Scoped to one lagging partition (data written after the partition dimension deployed):

-- add to WHERE:
  AND key['partition'] = '434'

Merge storms (merges are the classic person-processing cost driver):

SELECT key['team_id'] AS team_id, key['distinct_id'] AS distinct_id,
       key['partition'] AS partition, sum(value) AS merge_events
FROM tophog
WHERE timestamp > now() - INTERVAL 1 HOUR
  AND metric = 'merge_events_per_distinct_id'
GROUP BY team_id, distinct_id, partition
ORDER BY merge_events DESC
LIMIT 10

Generic top-10 per metric with correct type semantics (the admin dashboard's query shape) — filter by pipeline / lane as needed:

SELECT metric, type, key, total, obs
FROM (
    SELECT *, ROW_NUMBER() OVER (PARTITION BY metric, type ORDER BY total DESC) AS rn
    FROM (
        SELECT metric, type, key,
               CASE type
                   WHEN 'max' THEN max(value)
                   WHEN 'avg' THEN sum(value * count) / sum(count)
                   ELSE sum(value)
               END AS total,
               sum(count) AS obs
        FROM tophog
        WHERE timestamp > now() - INTERVAL 1 HOUR
          AND pipeline = 'analytics' AND lane = 'main'
        GROUP BY metric, type, key
    )
)
WHERE rn <= 10
ORDER BY metric, type, rn

Cautions

  • distinct_id and session_id values are customer PII (often emails).

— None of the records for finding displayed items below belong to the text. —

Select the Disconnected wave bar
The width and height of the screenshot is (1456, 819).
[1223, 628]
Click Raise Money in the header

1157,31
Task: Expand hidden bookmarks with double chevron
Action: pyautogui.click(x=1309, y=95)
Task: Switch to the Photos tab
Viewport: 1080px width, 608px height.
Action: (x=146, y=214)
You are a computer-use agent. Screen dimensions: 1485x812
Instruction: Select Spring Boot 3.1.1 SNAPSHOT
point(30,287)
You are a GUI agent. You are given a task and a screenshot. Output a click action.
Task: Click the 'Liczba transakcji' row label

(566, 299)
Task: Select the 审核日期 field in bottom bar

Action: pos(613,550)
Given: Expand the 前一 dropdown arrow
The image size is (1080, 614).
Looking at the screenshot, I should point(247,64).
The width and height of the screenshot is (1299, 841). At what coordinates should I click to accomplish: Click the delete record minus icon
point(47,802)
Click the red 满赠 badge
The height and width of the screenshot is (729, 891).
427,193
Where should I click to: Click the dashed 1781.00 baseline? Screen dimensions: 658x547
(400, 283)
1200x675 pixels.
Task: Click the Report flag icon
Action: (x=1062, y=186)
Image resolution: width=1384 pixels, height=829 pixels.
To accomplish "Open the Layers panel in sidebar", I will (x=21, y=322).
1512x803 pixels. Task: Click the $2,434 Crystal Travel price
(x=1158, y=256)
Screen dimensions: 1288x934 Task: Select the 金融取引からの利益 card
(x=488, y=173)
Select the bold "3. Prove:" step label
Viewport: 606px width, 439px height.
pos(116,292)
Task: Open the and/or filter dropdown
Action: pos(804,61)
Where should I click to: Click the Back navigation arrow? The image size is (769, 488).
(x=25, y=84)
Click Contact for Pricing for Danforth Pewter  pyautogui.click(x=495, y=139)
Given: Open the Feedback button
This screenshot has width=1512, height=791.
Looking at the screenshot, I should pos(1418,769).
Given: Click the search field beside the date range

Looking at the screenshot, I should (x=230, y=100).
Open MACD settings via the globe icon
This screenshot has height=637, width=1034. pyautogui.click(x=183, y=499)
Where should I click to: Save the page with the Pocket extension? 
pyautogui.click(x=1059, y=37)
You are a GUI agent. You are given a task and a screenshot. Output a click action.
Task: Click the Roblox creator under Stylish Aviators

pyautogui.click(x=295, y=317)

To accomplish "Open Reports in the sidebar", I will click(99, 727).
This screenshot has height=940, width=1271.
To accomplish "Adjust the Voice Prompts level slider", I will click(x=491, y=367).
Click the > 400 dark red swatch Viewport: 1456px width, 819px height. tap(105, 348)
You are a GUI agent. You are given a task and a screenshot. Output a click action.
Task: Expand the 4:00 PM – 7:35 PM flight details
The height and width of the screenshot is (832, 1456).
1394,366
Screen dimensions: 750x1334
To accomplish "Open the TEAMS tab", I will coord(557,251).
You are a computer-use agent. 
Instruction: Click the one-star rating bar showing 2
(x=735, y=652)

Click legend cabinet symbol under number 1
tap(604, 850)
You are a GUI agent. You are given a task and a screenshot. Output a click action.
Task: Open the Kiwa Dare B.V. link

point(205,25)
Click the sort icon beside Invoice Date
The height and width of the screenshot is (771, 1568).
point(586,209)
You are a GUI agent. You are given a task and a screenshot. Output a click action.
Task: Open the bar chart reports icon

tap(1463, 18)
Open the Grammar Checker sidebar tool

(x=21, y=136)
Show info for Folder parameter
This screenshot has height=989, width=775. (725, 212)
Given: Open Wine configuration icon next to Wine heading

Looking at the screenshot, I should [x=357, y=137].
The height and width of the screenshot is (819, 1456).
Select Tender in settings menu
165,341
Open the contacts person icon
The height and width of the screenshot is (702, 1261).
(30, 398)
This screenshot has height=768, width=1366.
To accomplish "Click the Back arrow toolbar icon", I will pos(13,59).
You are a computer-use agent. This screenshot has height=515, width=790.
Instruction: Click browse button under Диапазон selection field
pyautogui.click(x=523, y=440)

Internal triage use only — never paste them into public PRs, issues, or commit messages.
  • Always bound timestamp — the table is partitioned by day and holds 30 days.
  • Queries run under the engineer's Metabase identity and appear in their query history.

Related

  • monitoring-ingestion-pipeline — the Grafana-side diagnosis, including the single-partition-lag playbook that hands off to this skill for actor identification.
  • The pganalyze MCP — the next hop when person processing is implicated (query-level view of the persons Postgres).